2. Scrape into a medium bowl. Pat the second can of black-eyed peas with paper towels to remove excess moisture and add to bowl.Melt butter in a large nonstick skillet over medium heat.
3. Add onion and bell pepper and cook 5 minutes.
4. Add green onion and garlic and cook 1 more minute.
5. Let cool and add to bowl with black-eyed peas.
6. Add cornbread crumbs, egg yolk, and cumin to bowl.
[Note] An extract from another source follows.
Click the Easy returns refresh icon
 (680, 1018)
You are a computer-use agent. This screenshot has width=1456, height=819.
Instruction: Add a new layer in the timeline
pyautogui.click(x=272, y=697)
7. Mix everything together well.Form mixture into patties about 2 inches across. Lightly dredge in cornmeal.
8. Place on a baking sheet and refrigerate for at least 1 hour.
9. Heat Vegetable oil in large nonstick skillet over medium-high heat.
10. Add black-eyed pea patties and cook about 2 minutes per side.
11. Drain on paper towels.
12. Mix together sour cream and pickled jalapenos and serve with Black-Eyed Pea Cakes.